● **Consigne**: Dans le texte ci-dessous sur les privilèges accordés par l'État libanais, relevez tous les maux énumérés dans la phrase qui conclut que l'État n'est plus qu'un corps inerte.

● **Document**:

+===+

Les privilèges, la plaie invisible de l’état

L'enquête, publiée dans cette édition de Magazine, sur le financement public des communautés religieuses et les exemptions fiscales et autres facilités dont elles bénéficient, lève le voile sur un domaine peu connu des Libanais. Elle révèle une infime partie du régime des privilèges accordés par l’Etat à de nombreux secteurs, catégories socioprofessionnelles ou, parfois, à des individus. Ces avantages alourdissent le budget de l’Etat et, surtout, génèrent un manque à gagner qu’il est difficile de chiffrer exactement mais qui s’élève, sans doute, à des dizaines, voire des centaines de millions de dollars. Telle est la triste histoire de l’Etat libanais, traité comme une vache laitière par ceux-là mêmes qui sont supposés protéger ses droits et gérer son patrimoine. Entre les privilèges financiers et fiscaux, la mauvaise gestion des biens domaniaux, le gaspillage des deniers publics, le détournement de fonds, les délits d’initiés, l’Etat n’est plus qu’un corps inerte, maltraité par une classe politique parasitaire.

+===+

● **Informations extraites**:
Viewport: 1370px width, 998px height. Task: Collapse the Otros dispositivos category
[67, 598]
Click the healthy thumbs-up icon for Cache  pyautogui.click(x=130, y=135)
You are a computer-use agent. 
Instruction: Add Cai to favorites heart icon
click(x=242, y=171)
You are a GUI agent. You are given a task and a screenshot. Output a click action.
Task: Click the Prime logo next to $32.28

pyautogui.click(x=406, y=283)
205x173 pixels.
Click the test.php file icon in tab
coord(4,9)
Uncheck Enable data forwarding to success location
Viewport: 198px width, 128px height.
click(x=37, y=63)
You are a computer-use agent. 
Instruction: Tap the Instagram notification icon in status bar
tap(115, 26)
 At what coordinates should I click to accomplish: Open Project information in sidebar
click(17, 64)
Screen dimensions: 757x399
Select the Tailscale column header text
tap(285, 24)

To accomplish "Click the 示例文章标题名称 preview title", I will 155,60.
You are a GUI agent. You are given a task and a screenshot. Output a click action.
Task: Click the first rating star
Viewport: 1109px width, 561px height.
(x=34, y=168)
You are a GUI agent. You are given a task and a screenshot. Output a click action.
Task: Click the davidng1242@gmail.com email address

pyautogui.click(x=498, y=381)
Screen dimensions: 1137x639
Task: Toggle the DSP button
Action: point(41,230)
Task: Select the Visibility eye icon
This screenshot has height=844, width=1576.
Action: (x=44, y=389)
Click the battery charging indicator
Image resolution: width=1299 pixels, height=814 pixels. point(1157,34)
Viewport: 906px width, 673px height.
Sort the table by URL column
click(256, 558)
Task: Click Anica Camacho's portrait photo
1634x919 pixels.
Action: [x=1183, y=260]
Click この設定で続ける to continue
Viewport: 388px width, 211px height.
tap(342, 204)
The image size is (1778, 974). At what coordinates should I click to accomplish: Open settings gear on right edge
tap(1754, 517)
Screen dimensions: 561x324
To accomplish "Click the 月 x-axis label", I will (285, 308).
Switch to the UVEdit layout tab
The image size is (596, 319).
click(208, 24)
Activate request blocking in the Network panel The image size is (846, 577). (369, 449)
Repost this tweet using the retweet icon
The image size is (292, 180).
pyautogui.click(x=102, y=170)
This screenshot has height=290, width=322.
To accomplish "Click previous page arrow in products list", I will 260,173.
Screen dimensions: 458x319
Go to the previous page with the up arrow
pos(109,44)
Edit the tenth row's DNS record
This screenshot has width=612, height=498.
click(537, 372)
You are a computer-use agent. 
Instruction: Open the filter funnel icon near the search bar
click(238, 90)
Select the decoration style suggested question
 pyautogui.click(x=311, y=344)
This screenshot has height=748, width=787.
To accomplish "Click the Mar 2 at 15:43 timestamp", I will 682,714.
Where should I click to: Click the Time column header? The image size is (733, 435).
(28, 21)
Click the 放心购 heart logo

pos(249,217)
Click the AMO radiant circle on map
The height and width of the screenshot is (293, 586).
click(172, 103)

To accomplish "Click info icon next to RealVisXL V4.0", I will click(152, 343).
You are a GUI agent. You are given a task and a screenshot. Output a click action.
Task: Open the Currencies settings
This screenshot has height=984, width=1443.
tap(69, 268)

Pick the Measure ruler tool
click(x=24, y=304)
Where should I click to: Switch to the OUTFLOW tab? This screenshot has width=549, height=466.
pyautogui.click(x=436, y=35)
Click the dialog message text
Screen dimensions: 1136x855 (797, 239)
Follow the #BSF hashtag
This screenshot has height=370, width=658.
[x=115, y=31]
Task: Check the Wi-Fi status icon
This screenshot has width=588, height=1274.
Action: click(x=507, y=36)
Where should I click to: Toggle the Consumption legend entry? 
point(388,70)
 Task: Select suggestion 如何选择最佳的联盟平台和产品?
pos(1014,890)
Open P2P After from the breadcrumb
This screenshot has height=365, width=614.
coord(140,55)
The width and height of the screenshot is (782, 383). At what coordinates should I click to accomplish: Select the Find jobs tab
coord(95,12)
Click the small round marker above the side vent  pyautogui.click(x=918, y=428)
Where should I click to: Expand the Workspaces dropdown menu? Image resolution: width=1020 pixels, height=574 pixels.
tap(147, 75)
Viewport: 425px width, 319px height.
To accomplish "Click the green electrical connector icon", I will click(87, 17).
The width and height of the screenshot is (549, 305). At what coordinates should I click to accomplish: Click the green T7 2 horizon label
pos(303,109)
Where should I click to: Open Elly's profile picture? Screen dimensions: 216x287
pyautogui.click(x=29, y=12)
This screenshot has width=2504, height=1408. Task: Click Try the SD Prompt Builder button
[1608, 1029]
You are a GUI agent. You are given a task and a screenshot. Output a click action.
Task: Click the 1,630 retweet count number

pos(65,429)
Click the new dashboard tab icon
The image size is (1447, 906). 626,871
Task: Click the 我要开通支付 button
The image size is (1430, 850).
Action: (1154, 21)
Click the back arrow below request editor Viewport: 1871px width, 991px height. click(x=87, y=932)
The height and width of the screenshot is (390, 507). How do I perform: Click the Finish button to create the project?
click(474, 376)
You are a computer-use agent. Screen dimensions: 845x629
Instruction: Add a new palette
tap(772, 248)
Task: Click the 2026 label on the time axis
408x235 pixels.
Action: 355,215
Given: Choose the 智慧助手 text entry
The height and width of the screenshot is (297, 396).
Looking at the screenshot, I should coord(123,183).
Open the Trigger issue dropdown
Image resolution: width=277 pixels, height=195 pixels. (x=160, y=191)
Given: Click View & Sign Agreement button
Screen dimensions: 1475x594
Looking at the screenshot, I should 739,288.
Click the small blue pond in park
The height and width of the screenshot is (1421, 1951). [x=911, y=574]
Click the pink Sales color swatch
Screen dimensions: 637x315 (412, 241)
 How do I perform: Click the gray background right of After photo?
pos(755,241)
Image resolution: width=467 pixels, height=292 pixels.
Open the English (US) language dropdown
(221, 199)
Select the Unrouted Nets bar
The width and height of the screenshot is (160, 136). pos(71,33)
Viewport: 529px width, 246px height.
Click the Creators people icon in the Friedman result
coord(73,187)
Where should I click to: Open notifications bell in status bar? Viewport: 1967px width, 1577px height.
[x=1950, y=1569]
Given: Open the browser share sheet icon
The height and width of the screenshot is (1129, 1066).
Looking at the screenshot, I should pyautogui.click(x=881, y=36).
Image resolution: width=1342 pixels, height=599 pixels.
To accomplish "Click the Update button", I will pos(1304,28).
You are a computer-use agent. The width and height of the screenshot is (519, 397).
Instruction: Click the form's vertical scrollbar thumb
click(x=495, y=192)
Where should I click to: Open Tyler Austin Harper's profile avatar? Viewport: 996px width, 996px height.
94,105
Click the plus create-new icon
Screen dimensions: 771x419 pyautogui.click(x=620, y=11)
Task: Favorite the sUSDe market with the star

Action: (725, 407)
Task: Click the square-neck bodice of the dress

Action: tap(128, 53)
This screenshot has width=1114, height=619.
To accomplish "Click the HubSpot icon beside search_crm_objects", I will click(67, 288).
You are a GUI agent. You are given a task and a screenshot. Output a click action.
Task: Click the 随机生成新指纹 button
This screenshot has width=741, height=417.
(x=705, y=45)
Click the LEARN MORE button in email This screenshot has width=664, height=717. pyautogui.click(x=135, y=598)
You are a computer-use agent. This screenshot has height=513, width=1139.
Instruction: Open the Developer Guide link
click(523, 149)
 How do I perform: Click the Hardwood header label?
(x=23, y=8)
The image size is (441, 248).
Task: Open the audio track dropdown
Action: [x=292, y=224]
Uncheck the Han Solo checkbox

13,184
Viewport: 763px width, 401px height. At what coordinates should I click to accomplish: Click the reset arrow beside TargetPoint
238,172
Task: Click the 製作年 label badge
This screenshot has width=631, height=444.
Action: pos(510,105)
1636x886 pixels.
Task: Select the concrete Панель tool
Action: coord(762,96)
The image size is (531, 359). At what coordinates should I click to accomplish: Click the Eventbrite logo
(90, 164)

+===+

● **Réponse complète**:
- les privilèges financiers et fiscaux
- la mauvaise gestion des biens domaniaux
- le gaspillage des deniers publics
- le détournement de fonds
- les délits d'initiés